-- Opening Marker --

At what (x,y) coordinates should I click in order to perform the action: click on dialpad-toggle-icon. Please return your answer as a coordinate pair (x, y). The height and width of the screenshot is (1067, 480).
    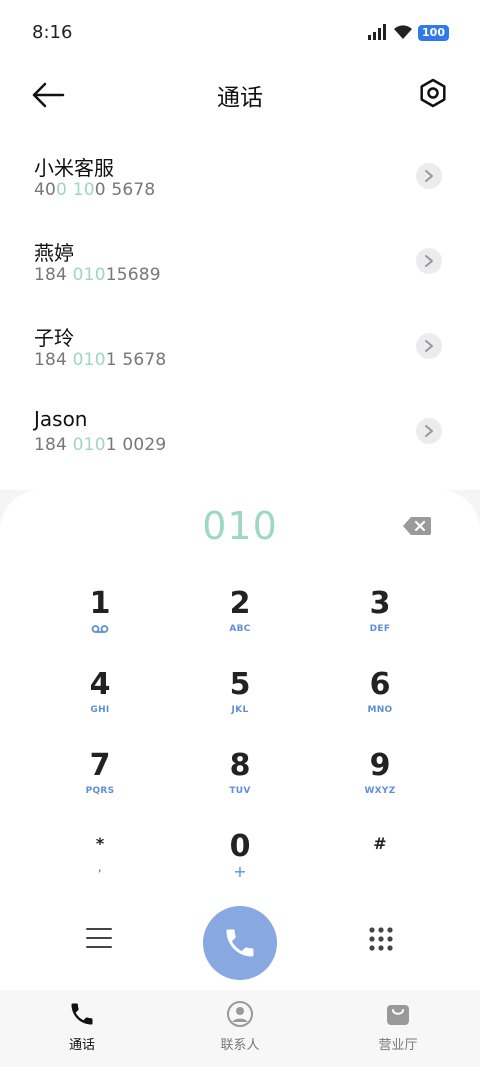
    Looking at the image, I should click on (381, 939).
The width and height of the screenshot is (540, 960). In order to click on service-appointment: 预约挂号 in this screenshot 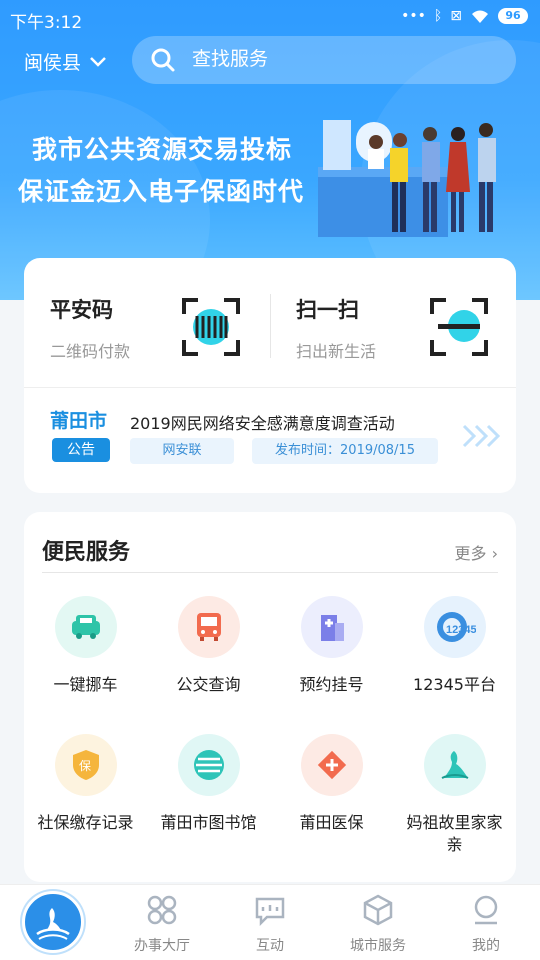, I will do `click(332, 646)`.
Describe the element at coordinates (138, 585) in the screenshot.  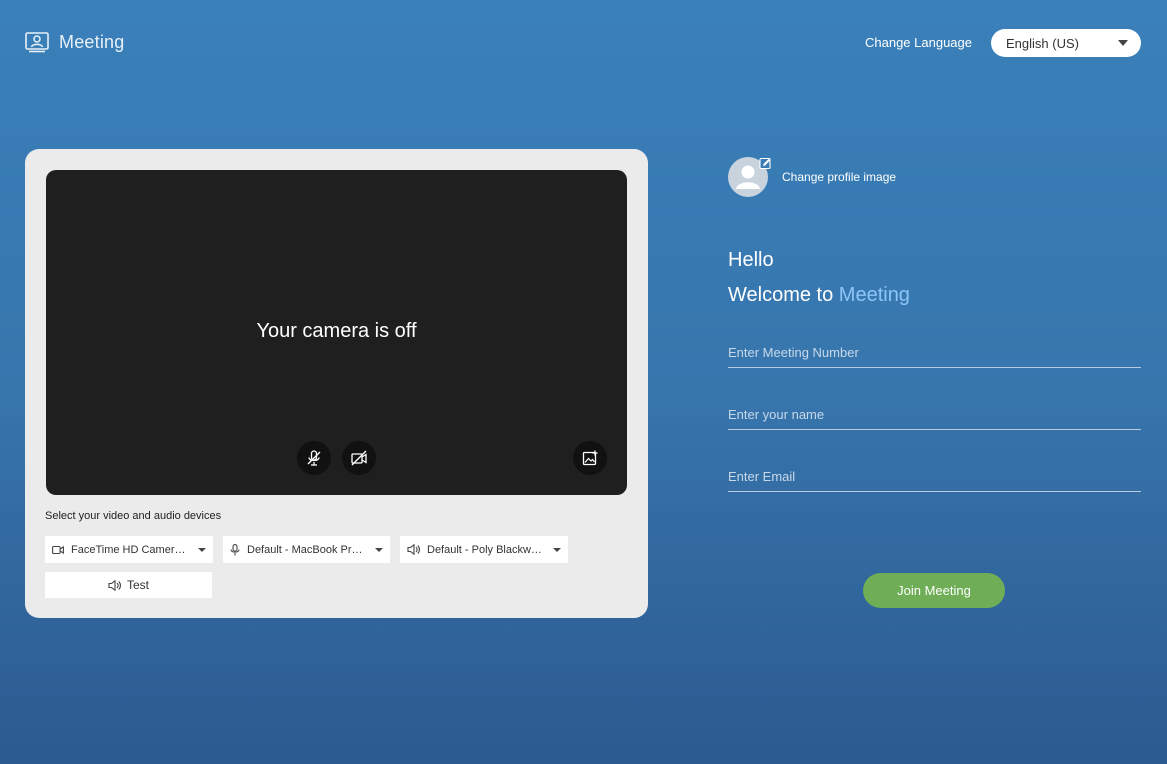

-- Closing Marker --
-- Opening Marker --

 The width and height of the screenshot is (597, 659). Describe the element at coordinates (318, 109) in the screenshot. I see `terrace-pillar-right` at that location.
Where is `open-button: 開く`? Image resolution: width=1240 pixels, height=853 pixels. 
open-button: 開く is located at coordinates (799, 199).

-- Closing Marker --

» Exercise directions: Filter the records above, keeping only each line that contains the string "should".

» Result for this task:
At what (x,y) coordinates should I click in order to perform the action: click on dialpad-toggle-icon. Please return your answer as a coordinate pair (x, y). The height and width of the screenshot is (1067, 480).
    Looking at the image, I should click on (381, 939).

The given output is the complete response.